[Stored records]

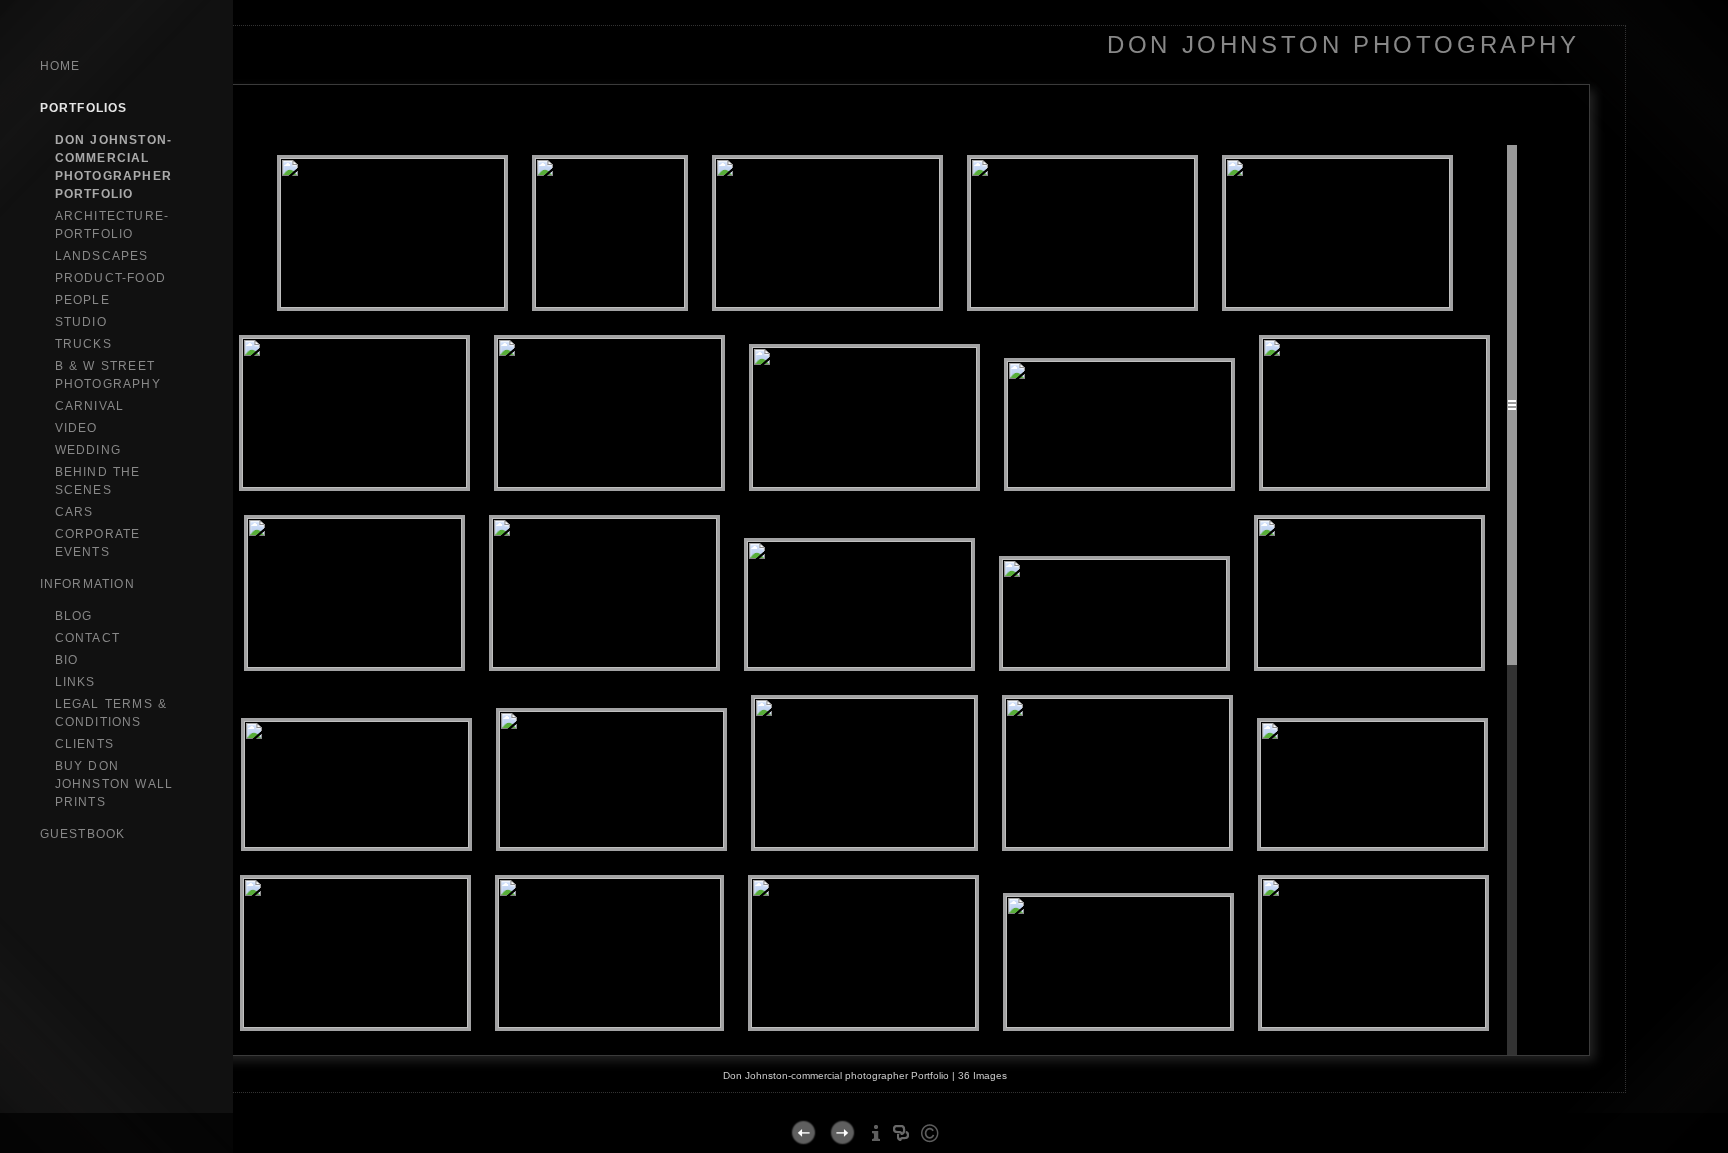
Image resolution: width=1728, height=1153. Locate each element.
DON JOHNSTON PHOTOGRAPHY (1343, 44)
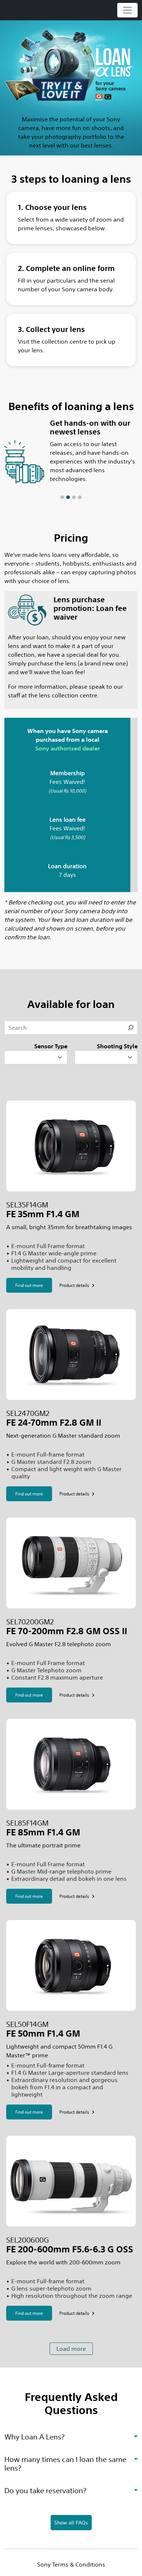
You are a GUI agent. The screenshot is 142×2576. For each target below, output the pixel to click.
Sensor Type (50, 1046)
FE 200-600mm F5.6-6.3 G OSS (69, 2249)
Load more (71, 2348)
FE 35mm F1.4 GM (42, 1214)
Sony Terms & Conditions (71, 2564)
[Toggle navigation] (127, 10)
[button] (14, 461)
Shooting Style (117, 1046)
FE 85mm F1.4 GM (43, 1832)
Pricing (71, 537)
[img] (136, 2435)
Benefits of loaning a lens (71, 406)
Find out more (29, 1285)
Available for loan (71, 1004)
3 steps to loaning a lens (71, 179)
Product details (74, 1285)
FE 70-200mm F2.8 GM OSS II (66, 1631)
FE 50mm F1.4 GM (43, 2034)
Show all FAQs (71, 2522)
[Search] (131, 1027)
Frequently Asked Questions (71, 2404)
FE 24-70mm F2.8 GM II (53, 1423)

:: Task instructions ::
Return the line that contains "Product details (74, 1285)", along with every line after it in the data above, exactly and with nothing else.

:: Result of the exercise ::
Product details (74, 1285)
FE 70-200mm F2.8 GM OSS II (66, 1631)
FE 50mm F1.4 GM (43, 2034)
Show all FAQs (71, 2522)
[Search] (131, 1027)
Frequently Asked Questions (71, 2404)
FE 24-70mm F2.8 GM II (53, 1423)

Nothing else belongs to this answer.